CREATE GRAPH modern (
Vertex person (
id bigint ID,
name varchar,
age int
),
Edge knows (
srcId bigint SOURCE ID,
targetId bigint DESTINATION ID,
weight double
),
) WITH (
storeType='rocksdb',
shardCount = 1
);

CREATE TABLE modern_vertex (
id varchar,
type varchar,
name varchar,
other varchar
) WITH (
type='file',
geaflow.dsl.file.path = 'resource:///data/incr_modern_vertex.txt',
geaflow.dsl.window.size = 20
);

CREATE TABLE modern_edge (
srcId bigint,
targetId bigint,
type varchar,
weight double
) WITH (
type='file',
geaflow.dsl.file.path = 'resource:///data/incr_modern_edge.txt',
geaflow.dsl.window.size = 3
);

INSERT INTO modern.person
SELECT cast(id as bigint), name, cast(other as int) as age
FROM modern_vertex WHERE type = 'person'
;


INSERT INTO modern.knows
SELECT srcId, targetId, weight
FROM modern_edge WHERE type = 'knows'
;

CREATE TABLE tbl_result (
a_id BIGINT,
b_id BIGINT,
c_id BIGINT,
d_id BIGINT
) WITH (
type='file',
geaflow.dsl.file.path='${target}'
);

USE GRAPH modern;

INSERT INTO tbl_result
SELECT
a_id, b_id, c_id,d_id
FROM (
MATCH (a:person) -[e:knows]->(b:person)<-[e2:knows]-(c:person)<-[e3:knows]-(d:person) where a.id!=c.id
RETURN a.id as a_id,b.id as b_id,c.id as c_id , d.id as d_id
)
;

In this demo, vertex window size is 20, and edge window size is 3, meaning each window loads 20 vertices and 3 edges. A 3-hop query is executed. The demo is available in IncrMatchTest.java and can be run directly.

Conclusion and Outlook

In dynamic/streaming graph scenarios, graph nodes and edges change in real time.
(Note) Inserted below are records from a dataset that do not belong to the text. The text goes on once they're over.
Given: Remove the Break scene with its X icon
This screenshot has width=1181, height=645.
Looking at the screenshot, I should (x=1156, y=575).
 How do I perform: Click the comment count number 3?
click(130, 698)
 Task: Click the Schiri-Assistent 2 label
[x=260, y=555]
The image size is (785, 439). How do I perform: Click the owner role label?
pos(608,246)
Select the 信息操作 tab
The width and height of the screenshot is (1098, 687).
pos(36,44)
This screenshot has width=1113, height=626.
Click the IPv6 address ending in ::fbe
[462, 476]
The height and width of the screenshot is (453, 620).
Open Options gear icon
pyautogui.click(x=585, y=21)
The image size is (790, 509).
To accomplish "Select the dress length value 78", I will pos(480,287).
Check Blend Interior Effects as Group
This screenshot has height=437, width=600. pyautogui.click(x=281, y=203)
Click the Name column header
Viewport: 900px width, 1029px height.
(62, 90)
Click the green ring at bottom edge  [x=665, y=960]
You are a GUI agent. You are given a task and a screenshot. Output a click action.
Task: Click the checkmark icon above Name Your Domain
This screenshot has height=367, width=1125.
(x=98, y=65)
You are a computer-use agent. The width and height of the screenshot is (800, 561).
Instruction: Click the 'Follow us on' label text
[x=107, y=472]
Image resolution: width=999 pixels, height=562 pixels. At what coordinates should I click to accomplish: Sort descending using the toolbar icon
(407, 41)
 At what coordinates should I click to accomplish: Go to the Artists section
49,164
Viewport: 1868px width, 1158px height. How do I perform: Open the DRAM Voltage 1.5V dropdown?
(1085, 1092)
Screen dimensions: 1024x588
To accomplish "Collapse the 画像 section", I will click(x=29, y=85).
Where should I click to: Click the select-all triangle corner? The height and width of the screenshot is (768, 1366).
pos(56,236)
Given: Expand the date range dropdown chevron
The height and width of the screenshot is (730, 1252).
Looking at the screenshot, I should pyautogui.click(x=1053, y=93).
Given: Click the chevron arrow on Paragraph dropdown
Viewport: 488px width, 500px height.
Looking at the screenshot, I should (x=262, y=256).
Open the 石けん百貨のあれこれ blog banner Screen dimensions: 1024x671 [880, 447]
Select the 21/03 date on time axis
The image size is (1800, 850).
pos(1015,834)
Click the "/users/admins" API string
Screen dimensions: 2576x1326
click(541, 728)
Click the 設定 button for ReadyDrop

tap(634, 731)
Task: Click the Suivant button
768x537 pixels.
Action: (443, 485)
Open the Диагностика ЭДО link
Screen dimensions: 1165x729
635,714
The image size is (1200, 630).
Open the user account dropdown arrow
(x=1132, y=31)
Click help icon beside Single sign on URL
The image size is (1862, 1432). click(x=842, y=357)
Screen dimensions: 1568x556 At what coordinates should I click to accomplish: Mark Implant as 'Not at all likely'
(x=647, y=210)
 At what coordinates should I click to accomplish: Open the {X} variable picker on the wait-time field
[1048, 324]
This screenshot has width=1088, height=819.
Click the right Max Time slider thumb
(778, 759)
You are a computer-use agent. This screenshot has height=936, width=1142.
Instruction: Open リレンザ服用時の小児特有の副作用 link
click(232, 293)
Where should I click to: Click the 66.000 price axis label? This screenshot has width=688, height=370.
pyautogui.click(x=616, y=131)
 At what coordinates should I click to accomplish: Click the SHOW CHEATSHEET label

When querying such graphs, we can often trigger computation only on the incremental part using historical information, avoiding full graph traversal. Apache GeaFlow (Incubating) uses a subgraph expansion-based incremental match method, applied within a vertex-centric distributed graph computing framework, to support incremental querying in dynamic graph scenarios. In the future, we aim to implement more complex incremental matching logic for advanced use cases.